## Tuesday, September 25, 2012

### Day 15: Discussion of solving linear equations

Things are getting better. This material seemed more familiar to the students, so there was less fight about whichever method I used.

I used the traditional modeling approach to the discussion in 2nd hour and it went OK. It didn't blow the doors off the room or anything, but we got through most of the worksheet, kids were generally respectful and there were some solid questions asked. One of the presenting groups asked if they could purposely put a mistake in their board to see if the class would catch it. That was pretty cool.

Both for time and behavioral concerns, I took more control over 5th hour. I still had groups whiteboard problems, but instead of turning them loose to carry on a class discussion, I walked around the room myself and stopped to interpret what I saw on each board. This took the load off students who may be afraid to present and it also gave students a chance to see how I think.

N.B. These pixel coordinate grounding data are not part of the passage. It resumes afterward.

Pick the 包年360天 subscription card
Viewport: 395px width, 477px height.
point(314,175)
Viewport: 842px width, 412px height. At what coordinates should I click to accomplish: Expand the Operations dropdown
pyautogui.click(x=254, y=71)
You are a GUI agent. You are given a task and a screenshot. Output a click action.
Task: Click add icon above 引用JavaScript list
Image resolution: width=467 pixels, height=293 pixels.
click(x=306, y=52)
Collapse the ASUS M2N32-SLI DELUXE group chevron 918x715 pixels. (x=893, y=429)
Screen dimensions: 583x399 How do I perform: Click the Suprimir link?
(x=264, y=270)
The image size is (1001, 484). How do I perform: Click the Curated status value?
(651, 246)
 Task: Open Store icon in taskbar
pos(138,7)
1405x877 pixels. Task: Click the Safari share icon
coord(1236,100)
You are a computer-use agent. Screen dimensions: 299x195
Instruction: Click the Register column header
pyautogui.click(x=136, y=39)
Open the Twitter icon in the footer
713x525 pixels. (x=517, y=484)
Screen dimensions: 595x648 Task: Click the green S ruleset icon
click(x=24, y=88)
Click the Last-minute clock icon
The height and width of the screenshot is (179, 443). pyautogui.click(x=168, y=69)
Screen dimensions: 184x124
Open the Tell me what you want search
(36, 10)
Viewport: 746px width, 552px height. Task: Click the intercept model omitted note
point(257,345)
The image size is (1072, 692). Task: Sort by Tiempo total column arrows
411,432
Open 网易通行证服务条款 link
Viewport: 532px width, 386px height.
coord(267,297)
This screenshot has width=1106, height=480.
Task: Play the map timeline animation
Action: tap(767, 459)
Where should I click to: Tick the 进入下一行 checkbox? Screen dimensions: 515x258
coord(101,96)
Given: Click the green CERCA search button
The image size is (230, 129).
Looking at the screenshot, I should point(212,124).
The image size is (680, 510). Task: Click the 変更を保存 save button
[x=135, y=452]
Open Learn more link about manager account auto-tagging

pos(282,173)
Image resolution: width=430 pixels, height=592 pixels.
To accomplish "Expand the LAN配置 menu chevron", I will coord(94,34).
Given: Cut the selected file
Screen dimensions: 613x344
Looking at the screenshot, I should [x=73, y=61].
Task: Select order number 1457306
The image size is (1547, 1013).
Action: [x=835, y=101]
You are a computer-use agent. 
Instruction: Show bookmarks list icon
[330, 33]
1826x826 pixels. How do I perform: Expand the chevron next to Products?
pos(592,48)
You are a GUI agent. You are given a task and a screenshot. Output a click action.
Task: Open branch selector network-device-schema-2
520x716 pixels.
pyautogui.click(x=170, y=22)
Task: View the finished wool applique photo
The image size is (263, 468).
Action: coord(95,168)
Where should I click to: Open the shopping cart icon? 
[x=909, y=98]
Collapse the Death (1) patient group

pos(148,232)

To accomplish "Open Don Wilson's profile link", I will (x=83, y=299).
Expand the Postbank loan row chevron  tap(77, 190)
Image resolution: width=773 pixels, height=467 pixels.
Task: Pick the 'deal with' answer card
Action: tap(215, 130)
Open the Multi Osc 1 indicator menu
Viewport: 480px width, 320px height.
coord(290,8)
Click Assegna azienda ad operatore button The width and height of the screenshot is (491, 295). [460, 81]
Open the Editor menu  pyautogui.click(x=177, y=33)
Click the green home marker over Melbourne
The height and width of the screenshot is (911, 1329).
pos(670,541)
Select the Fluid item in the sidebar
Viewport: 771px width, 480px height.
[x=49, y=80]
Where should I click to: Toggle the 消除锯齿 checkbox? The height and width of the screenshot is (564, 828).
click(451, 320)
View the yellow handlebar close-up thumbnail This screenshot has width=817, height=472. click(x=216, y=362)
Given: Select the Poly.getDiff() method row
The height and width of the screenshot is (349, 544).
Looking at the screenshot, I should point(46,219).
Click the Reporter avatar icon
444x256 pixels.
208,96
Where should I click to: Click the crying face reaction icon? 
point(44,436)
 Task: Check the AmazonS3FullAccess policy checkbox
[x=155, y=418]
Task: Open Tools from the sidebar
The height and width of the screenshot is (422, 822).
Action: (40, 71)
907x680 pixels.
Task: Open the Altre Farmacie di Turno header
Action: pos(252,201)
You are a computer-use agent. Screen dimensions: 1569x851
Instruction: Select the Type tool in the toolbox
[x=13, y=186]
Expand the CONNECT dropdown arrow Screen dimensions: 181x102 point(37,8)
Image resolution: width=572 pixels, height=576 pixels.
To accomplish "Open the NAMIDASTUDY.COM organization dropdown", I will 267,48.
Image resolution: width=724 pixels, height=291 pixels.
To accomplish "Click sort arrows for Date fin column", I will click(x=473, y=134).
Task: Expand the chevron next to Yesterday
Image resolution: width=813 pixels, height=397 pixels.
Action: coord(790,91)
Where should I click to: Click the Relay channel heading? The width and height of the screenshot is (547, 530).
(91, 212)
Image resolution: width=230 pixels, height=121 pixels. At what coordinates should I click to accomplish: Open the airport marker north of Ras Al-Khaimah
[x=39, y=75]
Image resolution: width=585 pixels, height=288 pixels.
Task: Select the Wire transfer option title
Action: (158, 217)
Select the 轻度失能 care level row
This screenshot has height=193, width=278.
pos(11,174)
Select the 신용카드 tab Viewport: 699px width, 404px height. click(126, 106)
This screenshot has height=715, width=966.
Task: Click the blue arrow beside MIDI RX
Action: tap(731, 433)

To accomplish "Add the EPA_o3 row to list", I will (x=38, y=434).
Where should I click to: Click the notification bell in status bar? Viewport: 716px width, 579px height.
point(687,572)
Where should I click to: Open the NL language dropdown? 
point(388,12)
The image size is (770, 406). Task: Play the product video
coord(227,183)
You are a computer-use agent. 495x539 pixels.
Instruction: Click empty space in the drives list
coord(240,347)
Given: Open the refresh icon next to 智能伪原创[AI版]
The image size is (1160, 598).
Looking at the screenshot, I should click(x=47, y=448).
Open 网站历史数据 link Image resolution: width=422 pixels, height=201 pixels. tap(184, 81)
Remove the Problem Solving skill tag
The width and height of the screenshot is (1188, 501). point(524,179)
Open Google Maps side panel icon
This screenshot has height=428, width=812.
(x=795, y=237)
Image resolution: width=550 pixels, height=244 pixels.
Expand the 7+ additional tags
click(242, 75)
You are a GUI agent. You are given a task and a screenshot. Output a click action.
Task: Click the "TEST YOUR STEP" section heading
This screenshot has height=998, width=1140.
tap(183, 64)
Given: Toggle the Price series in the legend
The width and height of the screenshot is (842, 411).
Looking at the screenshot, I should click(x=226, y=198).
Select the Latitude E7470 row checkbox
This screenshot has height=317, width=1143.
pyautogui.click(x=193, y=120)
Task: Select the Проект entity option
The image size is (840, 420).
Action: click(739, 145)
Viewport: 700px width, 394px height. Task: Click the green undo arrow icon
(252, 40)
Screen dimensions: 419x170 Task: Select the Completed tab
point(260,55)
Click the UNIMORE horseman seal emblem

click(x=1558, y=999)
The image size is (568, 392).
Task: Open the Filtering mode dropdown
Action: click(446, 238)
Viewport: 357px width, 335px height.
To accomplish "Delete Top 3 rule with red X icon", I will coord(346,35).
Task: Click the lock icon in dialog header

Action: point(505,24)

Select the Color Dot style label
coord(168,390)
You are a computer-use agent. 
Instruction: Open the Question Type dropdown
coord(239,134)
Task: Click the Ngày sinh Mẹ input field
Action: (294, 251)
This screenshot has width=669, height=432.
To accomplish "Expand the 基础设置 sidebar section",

I made a point to emphasize that I was still not giving out correct answers, I was simply acting as a medium between the presenters and the class. That seemed to be a compromise they would accept.

Tomorrow is the quiz on solving systems both graphically and algebraically. I don't emphasize elimination as a method because I feel that if you give students with a shaky foundation too many choices, they'll start mixing and matching pieces of each approach. KISS - if you can graph it, do that. If not, use the magic of algebra.

The major thing that's struck me through this unit is that regardless of how familiar the students are with this content they've all seen before, they have no idea what they're really doing. What I mean is that they might be able to follow the steps needed to calculate slope, but they have no real concept of what slope is and why it's relevant. I think I've already noted this here, but it popped up again with solving lines graphically. "Where's the solution?" "it's right there (pointing)." They could graph the lines OK, but too many struggled with a) knowing what a solution is and 2) correctly identifying the coordinates of a point from a graph. How can students graph lines and not be able to label the coordinates of a point?